_What is being asked_
In the forum post below about filtering a SQL query, rewrite the paragraph beginning "Where 'exampletable' is the table" as a list, keeping its main facts.

_Text shown_

My goal is to have a drop down selector box is written in Java that allows the user to chose a filter to apply to the select query, something like this: 

SELECT * from exampletable WHERE header = "selected_option"

Where 'exampletable' is the table existing in the SQL database, 'header' is a column within that table, and 'selected option' is the user's choice from the drop-down.

I have tried writing various HTML forms with actions that call the PHP file that contains the SQL query using the $_POST superglobal, but nothing seems to work. Any suggestions and examples of solutions would be amazing.

Thanks!

index.php (index.php is the front end with the user interface)

<!DOCTYPE HTML>
<html>
<form action="search.php" method="post">
    <select name="family">
            <option value="" selected="selected">Any family</option>
                <option value="capacitory">capacitor</option>
                <option value="resistor">resistor</option>
                <option value="ferrite bead">ferrite bead</option>
    </select>
    <input name="search" type="submit" value="Search>
</form>
</html>

search.php (search.php receives the selected option value and passes it into the MySQL query)

_Supplied data_
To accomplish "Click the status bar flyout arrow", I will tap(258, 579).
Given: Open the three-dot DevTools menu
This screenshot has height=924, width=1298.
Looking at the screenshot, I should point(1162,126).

_Task output_
- 'exampletable': the table in the SQL database
- 'header': a column in that table
- 'selected option': the user's choice from the drop-down